Cultura

“Monte Bianco”, il reality che umilia la montagna

Touring Club Italiano, Club Alpino Italiano, grandi scalatori e semplici appassionati. Tutti si sono schierati contro il programma di Rai 2 che dipinge la montagna come «un circo», «una goliardata senza motivazioni»

di Lorenzo Maria Alvaro

Per Goethe «i monti sono maestri muti e fanno discepoli silenziosi».

A leggerla oggi, dopo aver visto “Monte Bianco”, il reality show sulla montagna di Rai2, questa frase assume il sapore della beffa.


Per Alessandro Gogna, grande alpinista italiano degli anni Settanta-Ottanta e garante dell'associazione ambientalista Mountain Wilderness, uno di quelli che la montagna la vede come Goethe, «un innocuo gioco ma rischia di ridurre l’alpinismo a una goliardata senza motivazione, a un Amici miei senza la bravura di Ugo Tognazzi e soci e senza l’arte di Mario Monicelli. Come se la cultura fosse rappresentata dal nozionismo di Lascia o raddoppia o del Musichiere, come se la canzone davvero popolare fosse quella del Festival di Sanremo. Quando ci piaceva Carosello. Non è alpinismo, non è avventura. Non è avventura se è una gara. Chiamiamola “spietata esperienza adrenalinica”. È una falsa spinta a conoscere la natura della montagna quella di aggirarsi in elicottero per filmare la fuga di uno stambecco terrorizzato».

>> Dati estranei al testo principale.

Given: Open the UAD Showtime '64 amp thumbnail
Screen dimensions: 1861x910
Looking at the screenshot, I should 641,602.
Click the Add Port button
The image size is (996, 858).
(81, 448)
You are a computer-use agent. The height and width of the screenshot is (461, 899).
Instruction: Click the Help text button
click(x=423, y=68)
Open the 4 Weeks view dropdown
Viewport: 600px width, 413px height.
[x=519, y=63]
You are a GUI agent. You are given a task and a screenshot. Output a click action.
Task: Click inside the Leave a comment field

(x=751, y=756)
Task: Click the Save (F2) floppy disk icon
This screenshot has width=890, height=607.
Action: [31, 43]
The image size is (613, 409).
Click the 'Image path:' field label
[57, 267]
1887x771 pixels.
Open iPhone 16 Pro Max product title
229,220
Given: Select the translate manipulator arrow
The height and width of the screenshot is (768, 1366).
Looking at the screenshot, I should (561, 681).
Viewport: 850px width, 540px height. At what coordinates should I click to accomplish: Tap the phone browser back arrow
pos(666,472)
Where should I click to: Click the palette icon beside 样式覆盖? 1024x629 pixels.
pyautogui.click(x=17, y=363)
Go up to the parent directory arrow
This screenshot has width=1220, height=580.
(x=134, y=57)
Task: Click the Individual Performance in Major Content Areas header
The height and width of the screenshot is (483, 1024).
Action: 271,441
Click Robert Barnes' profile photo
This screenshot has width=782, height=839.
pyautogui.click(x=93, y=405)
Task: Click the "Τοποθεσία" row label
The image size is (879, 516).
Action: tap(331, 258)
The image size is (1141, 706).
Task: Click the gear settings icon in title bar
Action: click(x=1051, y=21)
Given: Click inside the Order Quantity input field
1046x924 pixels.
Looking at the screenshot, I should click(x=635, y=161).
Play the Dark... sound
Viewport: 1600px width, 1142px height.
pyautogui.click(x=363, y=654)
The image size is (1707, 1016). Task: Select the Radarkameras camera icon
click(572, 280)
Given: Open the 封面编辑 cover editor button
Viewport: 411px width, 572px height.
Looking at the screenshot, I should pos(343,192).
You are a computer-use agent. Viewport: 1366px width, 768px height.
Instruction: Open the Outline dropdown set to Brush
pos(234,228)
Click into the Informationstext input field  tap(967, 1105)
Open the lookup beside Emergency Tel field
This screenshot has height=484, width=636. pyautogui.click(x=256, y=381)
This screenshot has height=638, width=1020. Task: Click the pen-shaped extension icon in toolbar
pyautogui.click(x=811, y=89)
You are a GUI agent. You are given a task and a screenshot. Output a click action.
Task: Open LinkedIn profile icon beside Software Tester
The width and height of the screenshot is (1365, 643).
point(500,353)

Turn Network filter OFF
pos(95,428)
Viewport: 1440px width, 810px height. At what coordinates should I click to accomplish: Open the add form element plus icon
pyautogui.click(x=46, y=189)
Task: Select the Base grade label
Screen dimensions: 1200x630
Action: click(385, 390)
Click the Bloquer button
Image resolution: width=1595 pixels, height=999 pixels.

Perché Monte Bianco non è solo, come giustamente sottolinea, Cesare Cesa Bianchi, Presidente delle Guide alpine italiane, «uno show che si va ad aggiungere all’infinito numero di messaggi a causa dei quali cui passa lo stereotipo della montagna assassina o alternativamente accessibile a tutti sempre e comunque, anche a gente impreparata, che va sul ghiacciaio in infradito, o senza alcun tipo di conoscenza». Anche perché la montagna è più facilmente assassina se ci si va in infradito.

No, c’è qualcosa di più. Qualcosa di oltraggioso. Qualcosa che va a toccare corde più antiche e sacre. Come spiega Piero Carlesi del Touring Club Italiano, «un circo, uno spettacolo a tutti i costi. E per di più brutto, costruito male, senza quegli accorgimenti tecnologici che avrebbero consentito agli spettatori di seguire con più partecipazione le imprese dei concorrenti».

Qualcosa che non ha nulla a che vedere con l’alpinismo. Lo chiarisce Umberto Martini, presidente generale del Cai – Club Alpino Italiano, « è uno spettacolo televisivo, certamente non vi è rappresentata la visione che della montagna dà il Cai, ovvero la ricerca di libertà e realizzazione personale. La sfida fine a se stessa certamente non è alpinismo».

«A chi piace se lo veda pure. Noi cambieremo canale. Anche per non soffrire ancora», è l’amara conclusione del Touring Club Italiano.

Perché, è bene ricordarlo, usando le parole di Livio Lupi, grande appassionato del Cai di Conegliano, «la Montagna non è una sfilata di moda, o la conoscenza alfabetica di tutte le ferrate esistenti, né tanto meno dei tempi di percorrenza delle stesse; la Montagna non è la pista da sci da 2000 sciatori/ora, la cabinovia, la funivia, lo ski-lift, e neanche il rifugio-albergo 3 stelle con scale anti-incendio e TV a colori».